- Official Poster
- Directed by: Manish Saini
- Written by: Manish Saini
- Produced by: Siddharth Vadodaria Kajal Vadodaria Ravindra Sanghvi Manish Saini Akash JH Shah
- Starring: Malhar Thakar; Neela Mulherkar; Tiku Talsania; Vandana Pathak; Vyoma Nandi; Shekhar Shukla; Aryan Prajapati; Utkarsh Mazumdar; Shilpa Thakar;
- Cinematography: Swathy Deepak
- Edited by: Manish Saini Niraj Voralia
- Music by: Night Song Records
- Production company: Amdavad Films
- Distributed by: Rupam Entertainment Pvt Ltd
- Release date: 9 May 2025;
- Country: India
- Language: Gujarati

= Jai Mata Ji - Let's Rock =

2025 Indian Gujarati drama film

Jai Mata Ji - Let's Rock is a 2025 Indian Gujarati Comedy and family drama film directed, written and edited by Manish Saini.

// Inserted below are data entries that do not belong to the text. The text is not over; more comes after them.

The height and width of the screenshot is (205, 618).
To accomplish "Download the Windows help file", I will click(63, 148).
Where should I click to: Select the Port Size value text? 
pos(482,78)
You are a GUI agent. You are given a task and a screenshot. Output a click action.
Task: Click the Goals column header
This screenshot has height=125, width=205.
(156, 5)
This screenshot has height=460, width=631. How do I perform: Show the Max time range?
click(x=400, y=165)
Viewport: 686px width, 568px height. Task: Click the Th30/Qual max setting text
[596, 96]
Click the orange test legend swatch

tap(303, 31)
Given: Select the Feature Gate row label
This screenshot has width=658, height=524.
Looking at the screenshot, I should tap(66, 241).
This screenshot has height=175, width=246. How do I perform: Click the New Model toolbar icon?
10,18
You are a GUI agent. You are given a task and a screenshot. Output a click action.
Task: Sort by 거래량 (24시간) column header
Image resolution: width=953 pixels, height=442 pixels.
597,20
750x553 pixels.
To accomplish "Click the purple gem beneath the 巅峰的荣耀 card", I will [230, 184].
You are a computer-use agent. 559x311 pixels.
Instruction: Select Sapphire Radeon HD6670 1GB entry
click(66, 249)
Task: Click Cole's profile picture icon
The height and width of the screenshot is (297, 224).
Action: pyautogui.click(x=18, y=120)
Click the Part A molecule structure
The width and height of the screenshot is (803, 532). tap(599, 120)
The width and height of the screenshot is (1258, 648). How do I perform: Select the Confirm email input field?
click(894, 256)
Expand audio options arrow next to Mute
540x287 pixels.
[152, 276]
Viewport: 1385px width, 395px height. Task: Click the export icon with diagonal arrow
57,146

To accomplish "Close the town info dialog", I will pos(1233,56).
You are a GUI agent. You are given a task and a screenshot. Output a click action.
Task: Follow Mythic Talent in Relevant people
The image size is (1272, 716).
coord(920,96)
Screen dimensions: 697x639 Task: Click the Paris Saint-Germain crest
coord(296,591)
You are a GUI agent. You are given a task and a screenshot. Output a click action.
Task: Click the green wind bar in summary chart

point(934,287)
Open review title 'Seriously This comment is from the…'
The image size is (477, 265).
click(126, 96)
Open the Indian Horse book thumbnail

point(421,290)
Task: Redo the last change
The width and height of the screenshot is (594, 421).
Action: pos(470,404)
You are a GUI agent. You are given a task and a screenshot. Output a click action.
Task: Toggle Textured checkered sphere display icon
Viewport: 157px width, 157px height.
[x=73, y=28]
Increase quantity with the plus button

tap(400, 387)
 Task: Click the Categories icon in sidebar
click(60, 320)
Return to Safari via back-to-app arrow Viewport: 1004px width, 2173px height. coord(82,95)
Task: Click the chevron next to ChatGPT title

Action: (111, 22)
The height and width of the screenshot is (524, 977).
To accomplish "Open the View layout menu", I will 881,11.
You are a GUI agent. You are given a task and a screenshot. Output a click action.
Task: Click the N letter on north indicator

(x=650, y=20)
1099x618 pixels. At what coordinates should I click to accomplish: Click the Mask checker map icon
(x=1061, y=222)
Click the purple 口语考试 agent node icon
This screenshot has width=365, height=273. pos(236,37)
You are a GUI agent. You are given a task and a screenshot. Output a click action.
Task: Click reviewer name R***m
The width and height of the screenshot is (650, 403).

It Stars Malhar Thakar, Neela Mulherkar, Tiku Talsania, Vandana Pathak, Vyoma Nandi Shekhar Shukla, Aryan Prajapati and others. The film is produced by Siddharth Vadodaria, Kajal Vadodaria, Ravindra Sanghvi, Manish Saini, Akash JH Shah and was released nationwide on 9 May 2025.

== Plot ==
A government scheme turns the life of an 80-year-old lady upside down, presenting her with four outrageous choices: seek revenge on her sons and their wives; rekindle a long-lost love; embrace a swanky lifestyle; or go full thug life with all of the above. This Gujarati comedy is centered around a quirky family, featuring humor, emotion, and surprise.

== Cast ==
- Malhar Thakar
- Neela Mulherkar
- Tiku Talsania
- Vandana Pathak
- Vyoma Nandi
- Shekhar Shukla
- Aryan Prajapati
- Utkarsh Mazumdar
- Shilpa Thakar

== Soundtrack ==

=== Tracklist ===

| No. | Title | Lyrics | Music | Singer(s) | Length |
|---|---|---|---|---|---|
| 1. | "Samajh Ma Na Aave" | Bhargav Purohit | Parth Parekh | Jigardan Gadhavi | 3:36 |
| 2. | "Dakho Dakho" | Dhanji, Bhargav Purohit | Ajay Jayanthi | Dhanji | 2:05 |
| Total length: |  |  |  |  | 03:41 |

==Marketing and Releases ==
The film was officially announced on 8 February 2025, with its release date revealed through Social media platforms. The official poster was launched on 31 March 2025 in Ahmedabad at the Smt. Maniben Tribhovandas Matru Gruh(Old Age Home), in the presence of senior citizens. The poster was subsequently shared on social media on 1 April 2025. The trailer was officially launched on 20 April 2025 in Ahmedabad. The film is scheduled for a nationwide theatrical release on 9 May 2025.

== Reception ==
Ganesh Aaglave of Firstpost described Jai Mata Ji – Let's Rock as a heartwarming and entertaining slice-of-life dramedy. He praised director Manish Saini for crafting a humorous yet sensitive portrayal of old age without hurting sentiments. Aaglave highlighted the film’s engaging narrative, strong performances by Malhar Thakar and Tiku Talsania, and its unique blend of comedy and emotion. He noted that the film delivers an eye-opening message through its story of family dynamics and late-life romance, making it both thoughtful and enjoyable. Kanksha Vasavada of The Times of India rated the film 3.5 out of 5, praised the fresh and socially relevant concept, calling it a sensitive yet impactful film. She lauded Manish Saini’s nuanced direction and strong writing in collaboration with Niren Bhatt, noting the film’s balance of humor and emotional depth. Performances by Malhar Thakar, Tiku Talsania, Neela Mulherkar, and others were highlighted as standout, with Mulherkar’s portrayal of the sharp-witted grandmother earning special mention. While the second half was noted as slightly stretched, Vasavada commended the film’s engaging twists and emotional resonance, recommending it as a must-watch for those seeking meaningful and fresh storytelling. Archana Vashisht of Times Now Navbharat rated 3.5 out of 5, praising director Manish Saini for his skillful storytelling that keeps the audience engaged throughout. She highlighted the natural and convincing performances by the ensemble cast, including Malhar Thakar, Tiku Talsania, Neela Mulherkar, and others. Vashisht recommended the film as a must-watch for those who enjoy original, family-oriented stories with a perfect blend of comedy and emotion.